HP announced last month that it will divide itself in two by around this time next year. One company, HP Inc., will sell its printers and PCs, while the other, Hewlett-Packard Enterprise, will sell its data center products and services.
Around 400 to 500 executives will manage the split, Whitman said Tuesday, while the other 275,000 employees try to get on with running the company.
"We've got deadlines every month on decisions that have to be made and operations that have to be changed," she said.
HP has 786 legal entities around the world, and each needs to be "rationalized" and studied for the legal and tax ramifications of the breakup.
Still, she insisted it's the right course. By splitting in two, the rationale goes, each company will be more focused on the products it builds and the customers it serves. And it gives HP a chance to review "every line item" and reshape the new companies almost from scratch.
Whitman has faced a huge task trying to turn HP around, after several big missteps by her predecessors. She was opposed to a break-up in the past, saying last year that "we are better and stronger together."
She didn't say why her thinking changed, but HP's results have improved little since that time.
On Tuesday the company reported a 2 percent drop in revenue, to $28.4 billion, its 12th quarterly decline in 13 quarters. Profits were also down, by 6 percent, even though HP has cut 45,000 jobs to reduce its costs. Excluding some one-time items, its earnings climbed 5 percent to $1.06 per share, in line with its forecast.
HP's huge PC division continued its growth spree, with sales up 4 percent. But that division has benefitted from businesses that were slow to upgrade from Windows XP, and most of those upgrades are now complete.

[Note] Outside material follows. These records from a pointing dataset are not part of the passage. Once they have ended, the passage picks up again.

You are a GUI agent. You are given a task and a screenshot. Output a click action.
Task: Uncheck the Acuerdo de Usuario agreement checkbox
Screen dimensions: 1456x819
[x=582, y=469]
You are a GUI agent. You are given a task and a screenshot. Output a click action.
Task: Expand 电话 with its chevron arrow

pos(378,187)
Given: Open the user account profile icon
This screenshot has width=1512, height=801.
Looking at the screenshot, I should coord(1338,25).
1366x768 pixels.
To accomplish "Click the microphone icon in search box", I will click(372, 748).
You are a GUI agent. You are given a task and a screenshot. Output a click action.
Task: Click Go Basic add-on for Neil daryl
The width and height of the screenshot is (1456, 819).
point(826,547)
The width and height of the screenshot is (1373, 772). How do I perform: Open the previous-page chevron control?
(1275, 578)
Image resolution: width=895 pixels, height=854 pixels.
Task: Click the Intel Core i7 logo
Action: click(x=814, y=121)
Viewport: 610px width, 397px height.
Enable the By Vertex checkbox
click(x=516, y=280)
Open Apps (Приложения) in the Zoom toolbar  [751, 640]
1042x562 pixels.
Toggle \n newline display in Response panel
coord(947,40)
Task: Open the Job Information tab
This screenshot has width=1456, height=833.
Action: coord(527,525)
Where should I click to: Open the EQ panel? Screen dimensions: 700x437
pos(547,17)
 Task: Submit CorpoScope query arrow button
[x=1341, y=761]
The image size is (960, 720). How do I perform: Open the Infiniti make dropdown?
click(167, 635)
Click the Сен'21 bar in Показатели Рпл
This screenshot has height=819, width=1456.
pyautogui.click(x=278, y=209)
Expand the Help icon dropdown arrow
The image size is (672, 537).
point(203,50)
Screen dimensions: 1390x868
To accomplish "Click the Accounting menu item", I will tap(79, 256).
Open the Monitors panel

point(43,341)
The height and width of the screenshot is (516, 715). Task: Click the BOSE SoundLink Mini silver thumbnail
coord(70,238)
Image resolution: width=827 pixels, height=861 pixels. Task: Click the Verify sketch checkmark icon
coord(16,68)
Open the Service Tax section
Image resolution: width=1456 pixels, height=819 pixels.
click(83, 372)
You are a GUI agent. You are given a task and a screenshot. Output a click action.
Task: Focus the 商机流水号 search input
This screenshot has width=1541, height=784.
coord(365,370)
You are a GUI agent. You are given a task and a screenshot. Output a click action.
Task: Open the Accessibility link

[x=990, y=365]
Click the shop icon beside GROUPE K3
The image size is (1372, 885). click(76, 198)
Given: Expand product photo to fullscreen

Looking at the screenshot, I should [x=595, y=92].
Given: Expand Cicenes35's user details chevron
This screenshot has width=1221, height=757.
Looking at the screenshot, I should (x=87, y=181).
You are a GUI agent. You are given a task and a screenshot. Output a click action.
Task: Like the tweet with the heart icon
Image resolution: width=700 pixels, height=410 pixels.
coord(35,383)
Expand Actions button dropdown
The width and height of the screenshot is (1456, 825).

The company's printer, server and storage divisions all reported declining sales, with networking the only other bright spot.
HP increased its spending on research and development by 10 percent this year, Whitman said, and it's been innovating on several fronts. Its Sprout PC broke new ground in 3D printing and touch computing, and it's designing a whole new type of computer architecture called the Machine.
But it's unclear when those and other initiatives, like its low-power Moonshot servers, will pay off. At one time, Whitman predicted a return to growth for HP in 2014, but that hasn't happened, and on Tuesday she said it probably won't happen in 2015, either.
So HP is starting the fiscal year with its work cut out for it -- even without the distraction of breaking up the company.
Customers and employees are "excited" about the split, according to Whitman, but big structural changes rarely lead to increased sales in the short term -- just ask Dell.
"I have a lot of confidence that we'll deliver in fiscal year 2015, which is critical," Whitman said. "The most important thing we can do to get these two companies off on their own is to deliver this year."